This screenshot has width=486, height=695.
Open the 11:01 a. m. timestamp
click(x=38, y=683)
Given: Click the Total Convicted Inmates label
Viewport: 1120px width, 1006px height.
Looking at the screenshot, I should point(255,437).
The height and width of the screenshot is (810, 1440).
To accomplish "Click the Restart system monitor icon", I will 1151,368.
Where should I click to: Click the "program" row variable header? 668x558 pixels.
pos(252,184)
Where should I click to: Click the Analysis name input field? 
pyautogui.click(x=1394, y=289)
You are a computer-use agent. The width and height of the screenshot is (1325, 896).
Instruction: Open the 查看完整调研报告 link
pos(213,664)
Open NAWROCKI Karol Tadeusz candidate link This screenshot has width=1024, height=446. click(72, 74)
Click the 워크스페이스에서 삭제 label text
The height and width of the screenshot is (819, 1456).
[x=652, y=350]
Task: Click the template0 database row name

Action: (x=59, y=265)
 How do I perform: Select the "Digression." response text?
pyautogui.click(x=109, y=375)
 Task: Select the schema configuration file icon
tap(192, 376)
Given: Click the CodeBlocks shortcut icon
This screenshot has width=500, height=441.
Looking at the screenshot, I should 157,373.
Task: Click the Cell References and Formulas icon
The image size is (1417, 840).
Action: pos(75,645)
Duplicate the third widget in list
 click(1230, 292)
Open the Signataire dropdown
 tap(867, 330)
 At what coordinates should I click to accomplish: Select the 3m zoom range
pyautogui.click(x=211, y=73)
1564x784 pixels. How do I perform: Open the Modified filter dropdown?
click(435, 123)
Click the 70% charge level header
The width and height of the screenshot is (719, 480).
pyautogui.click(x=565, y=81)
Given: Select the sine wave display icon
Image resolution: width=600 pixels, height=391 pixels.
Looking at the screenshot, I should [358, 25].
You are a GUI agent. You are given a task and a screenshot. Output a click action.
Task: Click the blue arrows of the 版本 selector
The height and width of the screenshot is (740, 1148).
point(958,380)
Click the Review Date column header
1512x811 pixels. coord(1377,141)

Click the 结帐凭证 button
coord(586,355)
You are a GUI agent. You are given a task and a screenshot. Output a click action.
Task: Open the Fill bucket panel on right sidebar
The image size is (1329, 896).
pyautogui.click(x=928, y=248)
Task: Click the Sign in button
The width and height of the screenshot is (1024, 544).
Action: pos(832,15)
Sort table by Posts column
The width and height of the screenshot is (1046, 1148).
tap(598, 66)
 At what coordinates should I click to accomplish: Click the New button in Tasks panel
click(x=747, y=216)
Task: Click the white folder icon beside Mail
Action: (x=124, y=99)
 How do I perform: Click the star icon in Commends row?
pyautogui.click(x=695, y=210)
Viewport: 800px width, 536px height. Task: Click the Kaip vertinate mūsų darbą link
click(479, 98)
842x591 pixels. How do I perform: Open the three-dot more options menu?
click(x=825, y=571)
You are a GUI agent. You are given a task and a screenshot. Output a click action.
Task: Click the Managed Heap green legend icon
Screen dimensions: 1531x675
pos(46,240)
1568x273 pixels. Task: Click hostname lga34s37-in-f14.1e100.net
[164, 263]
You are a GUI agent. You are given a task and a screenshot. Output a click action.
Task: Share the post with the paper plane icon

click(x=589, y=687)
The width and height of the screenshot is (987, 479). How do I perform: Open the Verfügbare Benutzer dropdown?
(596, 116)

# # # # #

> **TASK DETAILS**
Having read the entries, repeat them all exactly.

> **RESULT OF THE EXERCISE**
This screenshot has width=486, height=695.
Open the 11:01 a. m. timestamp
click(x=38, y=683)
Given: Click the Total Convicted Inmates label
Viewport: 1120px width, 1006px height.
Looking at the screenshot, I should point(255,437).
The height and width of the screenshot is (810, 1440).
To accomplish "Click the Restart system monitor icon", I will 1151,368.
Where should I click to: Click the "program" row variable header? 668x558 pixels.
pos(252,184)
Where should I click to: Click the Analysis name input field? 
pyautogui.click(x=1394, y=289)
You are a computer-use agent. The width and height of the screenshot is (1325, 896).
Instruction: Open the 查看完整调研报告 link
pos(213,664)
Open NAWROCKI Karol Tadeusz candidate link This screenshot has width=1024, height=446. click(72, 74)
Click the 워크스페이스에서 삭제 label text
The height and width of the screenshot is (819, 1456).
[x=652, y=350]
Task: Click the template0 database row name

Action: (x=59, y=265)
 How do I perform: Select the "Digression." response text?
pyautogui.click(x=109, y=375)
 Task: Select the schema configuration file icon
tap(192, 376)
Given: Click the CodeBlocks shortcut icon
This screenshot has width=500, height=441.
Looking at the screenshot, I should 157,373.
Task: Click the Cell References and Formulas icon
The image size is (1417, 840).
Action: pos(75,645)
Duplicate the third widget in list
 click(1230, 292)
Open the Signataire dropdown
 tap(867, 330)
 At what coordinates should I click to accomplish: Select the 3m zoom range
pyautogui.click(x=211, y=73)
1564x784 pixels. How do I perform: Open the Modified filter dropdown?
click(435, 123)
Click the 70% charge level header
The width and height of the screenshot is (719, 480).
pyautogui.click(x=565, y=81)
Given: Select the sine wave display icon
Image resolution: width=600 pixels, height=391 pixels.
Looking at the screenshot, I should [358, 25].
You are a GUI agent. You are given a task and a screenshot. Output a click action.
Task: Click the blue arrows of the 版本 selector
The height and width of the screenshot is (740, 1148).
point(958,380)
Click the Review Date column header
1512x811 pixels. coord(1377,141)

Click the 结帐凭证 button
coord(586,355)
You are a GUI agent. You are given a task and a screenshot. Output a click action.
Task: Open the Fill bucket panel on right sidebar
The image size is (1329, 896).
pyautogui.click(x=928, y=248)
Task: Click the Sign in button
The width and height of the screenshot is (1024, 544).
Action: pos(832,15)
Sort table by Posts column
The width and height of the screenshot is (1046, 1148).
tap(598, 66)
 At what coordinates should I click to accomplish: Click the New button in Tasks panel
click(x=747, y=216)
Task: Click the white folder icon beside Mail
Action: (x=124, y=99)
 How do I perform: Click the star icon in Commends row?
pyautogui.click(x=695, y=210)
Viewport: 800px width, 536px height. Task: Click the Kaip vertinate mūsų darbą link
click(479, 98)
842x591 pixels. How do I perform: Open the three-dot more options menu?
click(x=825, y=571)
You are a GUI agent. You are given a task and a screenshot. Output a click action.
Task: Click the Managed Heap green legend icon
Screen dimensions: 1531x675
pos(46,240)
1568x273 pixels. Task: Click hostname lga34s37-in-f14.1e100.net
[164, 263]
You are a GUI agent. You are given a task and a screenshot. Output a click action.
Task: Share the post with the paper plane icon

click(x=589, y=687)
The width and height of the screenshot is (987, 479). How do I perform: Open the Verfügbare Benutzer dropdown?
(596, 116)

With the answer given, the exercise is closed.